Changing the way you
receive healthcare

Medical Benefits and Costs

  • PHP (HMO SNP) covers the medical services listed below at the specified cost sharing. The information below describes these changes. For more details about the coverage and costs for these services, see Chapter 4, Medical Benefits Chart (what is covered and what you pay), in your 2023 Evidence of Coverage.

                          Benefit

                                                  Your Cost Sharing

    Ambulatory Surgery Center

    You pay nothing for outpatient surgery and ambulatory surgery center services done at an ambulatory surgery center.

    Referral and authorization required.

    Cardiac and Pulmonary Rehabilitation Services

    You pay nothing for cardiac and pulmonary rehabilitation services.  Referral required.  Certain cardiac and pulmonary rehabilitation procedures require authorization.

    Chiropractic Services

    You pay nothing for Medicare-covered chiropractic services limited to manual manipulation of the spine to correct subluxation.  Referral required.  No authorization required.

    Dental Services

    You pay nothing for limited Medicare-covered dental services (this does not include services in connection with care, treatment, filling, removal or replacement of teeth).  Referral and authorization required.

    You pay nothing for preventive dental services:

    • Cleaning (for up to 2 every year)
    • Dental x-ray(s) (for up to 1 every year)
    • Fluoride treatment (for up to 2 every year)
    • Oral exams (unlimited)

    You pay nothing for comprehensive dental services such as the following:

    • Non-routine services
    • Diagnostic services
    • Restorative services
    • Endodontics/
      periodontics/
      extractions
    • Prosthodontics, other oral/maxillofacial surgery, other   services

    Comprehensive dental services are limited to $1,150 every year.

    No referral or authorization required for preventive or comprehensive dental services.

    Diagnostic Services/
    Labs/Imaging

    You pay nothing for the following services:

    • Diagnostic radiology services, e.g., MRI, CT, PET scans
    • Lab services
    • Diagnostic tests and procedures
    • Outpatient x-rays
    • Colonoscopy,
      sigmoidoscopy,
      endoscopy
    • Radiation therapy

    Referral required.  The following services require authorization:

    • Certain diagnostic procedures and tests
    • Certain diagnostic radiological services
    • Certain therapeutic radiological services

    The following services do not require authorization:

    • Lab
    • X-rays

    Hearing Services

    You pay nothing for the following services every year:

    • One routine hearing exam
    • One fitting-evaluation for a hearing aid
    • Up to two hearing aids

    $2,500 plan coverage limit for up to 2 hearing aids every year.

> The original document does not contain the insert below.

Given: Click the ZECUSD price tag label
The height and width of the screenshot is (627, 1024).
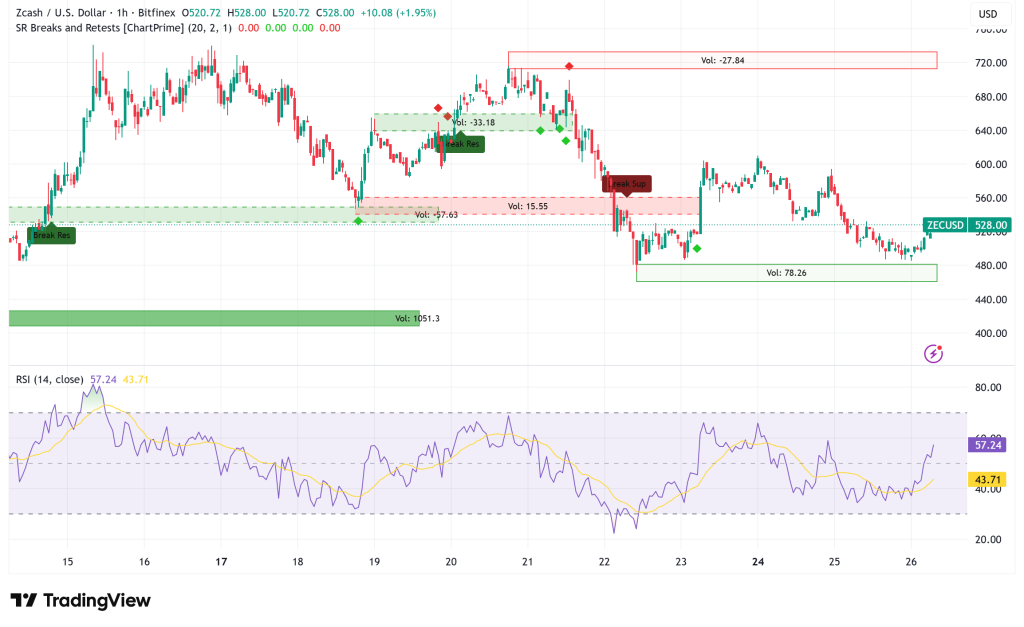Looking at the screenshot, I should point(944,226).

    Authorization required

    Outpatient Hospital Observation

    You pay nothing for outpatient hospital observation.  No referral or authorization required.

    Outpatient Hospital Services

    You pay nothing for outpatient hospital services.

    Some services require referral and authorization.

    Outpatient Rehabilitation Services

    You pay nothing for physical therapy, occupational therapy and speech language therapy.  Referral required.  No authorization required.

    Outpatient Substance Abuse Services

    You pay nothing for outpatient substance abuse services.  Referral required.  No authorization required.

    Physician Specialist Services

    You pay nothing for physician specialist visits.  Referral required.  Some specialist procedures require authorization.

    Podiatry Services

    You pay nothing for podiatry services.  Referral required.  Certain podiatric procedures require authorization.

    Vision Care

    You pay nothing for Medicare-covered vision care services.  Referral and authorization required for the following:

    Diagnosis and treatment of diseases and injuries of the eye, including treatment for age-related macular degeneration

    • For members who at high risk for glaucoma, one glaucoma screening each year
    • For members with diabetes, one diabetic retinopathy screening each year
    • One (1) pair of eyeglasses or contact lenses after cataract surgery that includes insertion of an intraocular lens

    You pay nothing for supplemental vision care benefits. No referral or authorization required for the following:

    • One (1) routine eye exam every year
    • One (1) pair of eyeglasses (lenses and frames or lenses) or contact lenses every year

    $250 plan coverage limit for eyewear every year.